Recklessness (also called unchariness) is disregard for or indifference to the dangers of a situation or for the consequences of one's actions, as in deciding to act without stopping to think beforehand. Aristotle considered such rashness as one end (excessive) of a continuum, with courage as the mean, cowardice as the deficit vice. Recklessness has been linked to antisocial personality disorder.

Origins

"Reck" is a regard or reckoning, particularly of a situation. A reckless individual would engage in an activity without concern for its after-effects. It can in certain cases be seen as heroic—for example, the soldier fearlessly charging into battle, with no care for his own safety, has a revered status and military rank among some. However, recklessness is more commonly regarded as a vice—this same soldier may be a liability to his own side, or get himself killed for no benefit – and may be the product of a death wish.

Motivation

The driving-force behind recklessness may be a need to test fate - an attempt to bolster a sense of omnipotence or of special privileges.

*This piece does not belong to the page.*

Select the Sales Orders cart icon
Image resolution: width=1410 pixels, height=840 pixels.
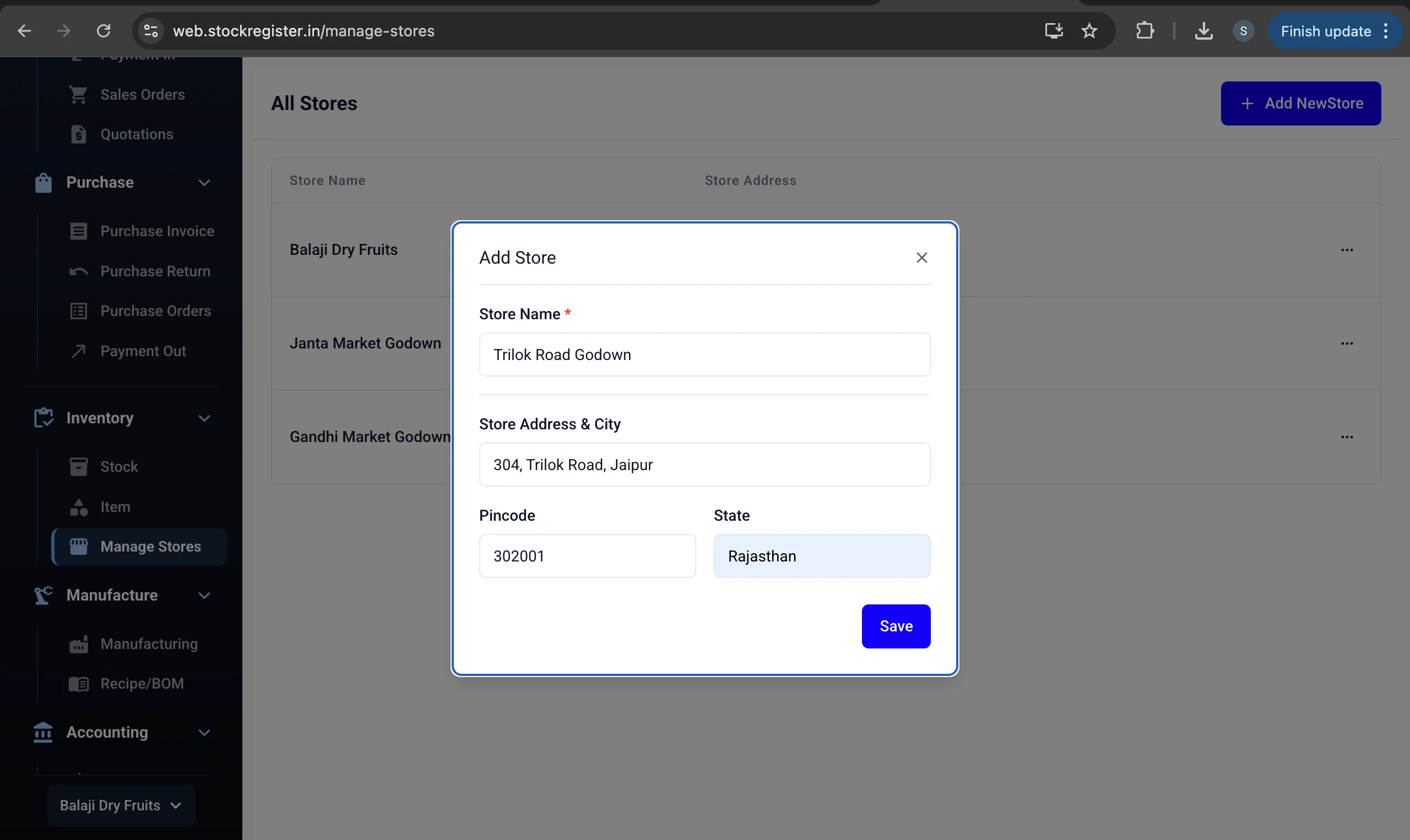(x=78, y=94)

Or it may be due to a loss of the feeling of anxiety, to a denial of it, or to an attempt to overcompensate for it.

Similarly dare-devils may overcompensate for an inhibited aggressiveness, while narcissists may enjoy a feeling that nothing can happen to them, similar to what Aristotle termed the maniac.

Bravery

Recklessness is often contrasted from bravery. Although the two could sometimes be connected, the latter is usually applied to cases where a person displays a more reasonable reckoning of the inherent danger, rather than none at all.